Back at Castle Plum, Larry gives Francis a reluctant tour. Francis tries to feel him out for any tells that Lawrence might give off. He notices two things: there’s another floor above the guest floor that Lawrence won’t take him, and his tour of the wine cellar is a bit forced. Lawrence off-handedly mentions that there used to be another cellar that was used in the old days. Francis suspects that there is another exit in the wine cellar.
When they reach the parlor, Eloise stops Francis.
“Hello, Lady Eloise,” says Francis.
“Oh, I’m not a lady. Is your room comfortable?”
“Quite. Lawrence was about to show me the grounds?”
“Oh, I could do that.”
Lawrence’s face is draining of blood. “Dearest, Gévaud is working outside. Perhaps you’ll want to wait?”
“Well, Francis, you could at least come take tea in my apartment.”
“There’s nothing I could refuse you.”
Eloise heads back up to the family wing. Lawrence speaks softly to Francis: “Listen old man, if you know what’s good for you you’ll stay far away from her right now. She’s not herself—you know how women get,” he ends rather unconvincingly.
Francis bows to him.
Lighting a cigarette with shaking hands, Lawrence says, “I’ll tell you one thing. Don’t drink the wine tonight.”
Jimmy waits until he sees Father O’Leary walking to the church. He slips around behind the rectory. The priest’s housekeeper is inside, tidying the tea service. Jimmy creeps to the pantry, slides open a window, and steps inside.
He pulls out a small skeleton key stamped “Property of F. O’Donnell” and unlocks the rolltop desk. Inside is a battered leatherbound journal.
Part of the journal is in English, but there is a lengthy section in Greek. And then Jimmy finds a hand-drawn picture of a huge wolf attacking someone. The Greek text gets extremely haphazard at this point.
In the back of the book is a cheat sheet that O’Leary has been compiling to help with his translation. There’s an entry for “Vane family” on it. When Jimmy looks at the page with the picture of the wolf, he sees those characters everywhere on the page.
As he slides back out the window, Jimmy knocks over a lamp. The housekeeper calls out “Who’s there?” as he flees back into town.

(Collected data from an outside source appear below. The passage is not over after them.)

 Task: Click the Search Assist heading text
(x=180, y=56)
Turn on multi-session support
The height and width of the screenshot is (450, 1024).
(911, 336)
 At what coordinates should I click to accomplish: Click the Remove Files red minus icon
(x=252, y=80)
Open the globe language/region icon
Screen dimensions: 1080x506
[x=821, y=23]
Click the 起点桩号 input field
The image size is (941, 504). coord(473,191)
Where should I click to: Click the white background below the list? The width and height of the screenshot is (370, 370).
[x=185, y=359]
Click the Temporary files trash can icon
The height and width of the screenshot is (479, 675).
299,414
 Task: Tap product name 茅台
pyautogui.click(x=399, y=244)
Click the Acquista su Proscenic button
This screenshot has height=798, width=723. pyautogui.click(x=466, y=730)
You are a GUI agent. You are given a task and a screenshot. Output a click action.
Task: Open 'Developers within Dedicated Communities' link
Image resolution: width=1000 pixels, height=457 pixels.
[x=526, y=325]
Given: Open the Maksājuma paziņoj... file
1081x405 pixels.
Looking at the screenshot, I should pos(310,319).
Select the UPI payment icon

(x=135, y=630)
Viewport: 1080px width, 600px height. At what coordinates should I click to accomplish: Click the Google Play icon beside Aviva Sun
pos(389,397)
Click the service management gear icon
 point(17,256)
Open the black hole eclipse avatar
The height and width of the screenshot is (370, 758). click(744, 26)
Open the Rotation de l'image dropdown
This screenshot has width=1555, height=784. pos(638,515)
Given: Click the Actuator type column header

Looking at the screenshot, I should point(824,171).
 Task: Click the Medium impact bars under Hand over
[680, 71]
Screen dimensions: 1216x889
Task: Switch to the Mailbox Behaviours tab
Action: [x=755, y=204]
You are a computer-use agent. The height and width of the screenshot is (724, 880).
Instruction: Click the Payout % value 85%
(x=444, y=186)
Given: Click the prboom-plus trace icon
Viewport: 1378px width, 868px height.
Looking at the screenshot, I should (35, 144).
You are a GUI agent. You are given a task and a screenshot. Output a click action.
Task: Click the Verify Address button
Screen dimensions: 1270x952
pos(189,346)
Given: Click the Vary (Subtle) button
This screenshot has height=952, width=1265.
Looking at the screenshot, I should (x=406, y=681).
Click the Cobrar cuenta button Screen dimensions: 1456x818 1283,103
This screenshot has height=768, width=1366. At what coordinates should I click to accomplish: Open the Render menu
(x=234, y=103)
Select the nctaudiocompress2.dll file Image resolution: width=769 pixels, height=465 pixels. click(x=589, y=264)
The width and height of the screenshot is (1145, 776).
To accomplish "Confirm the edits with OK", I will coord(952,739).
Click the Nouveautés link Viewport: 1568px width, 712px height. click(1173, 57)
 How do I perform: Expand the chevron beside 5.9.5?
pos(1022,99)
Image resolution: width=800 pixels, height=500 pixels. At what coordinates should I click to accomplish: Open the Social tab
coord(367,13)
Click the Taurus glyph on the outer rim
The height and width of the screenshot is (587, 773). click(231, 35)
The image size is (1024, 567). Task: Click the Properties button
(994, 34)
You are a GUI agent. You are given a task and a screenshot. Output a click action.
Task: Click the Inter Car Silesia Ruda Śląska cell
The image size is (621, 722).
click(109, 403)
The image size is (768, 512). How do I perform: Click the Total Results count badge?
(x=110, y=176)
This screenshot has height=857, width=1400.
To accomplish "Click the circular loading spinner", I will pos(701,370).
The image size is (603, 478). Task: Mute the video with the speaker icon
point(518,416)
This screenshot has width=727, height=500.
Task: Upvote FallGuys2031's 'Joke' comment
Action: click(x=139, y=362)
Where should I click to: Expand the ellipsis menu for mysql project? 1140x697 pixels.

When he gets back to the pub, he finds a card inviting him to dinner. There’s also a note from Francis telling him to not drink the wine if he comes to dinner.
The constable enters. “Mr. Wright, I have to ask a few questions. Can ye give your whereabouts around 5 pm?”
“Oh…I was…over here, talking with my friend the publican.”
“Ah…that’s right, constable. Jimmy was here the whole time, tellin’ me about America,” says the publican.
“All right. I’ll have to keep looking. Do you know where Mr. O’Donnell was?”
“Up at the castle.”
“Well, I’ll have to keep looking. We’ve got someone around who’d steal from a priest, and that’s a pretty low person.”
After the constable leaves, Jimmy explains to the astonished bartender that the priest knows something about what has been going on with the Devil Dog—nothing untoward, but something that has frightened the poor man. Jimmy lifted the journal to help him out.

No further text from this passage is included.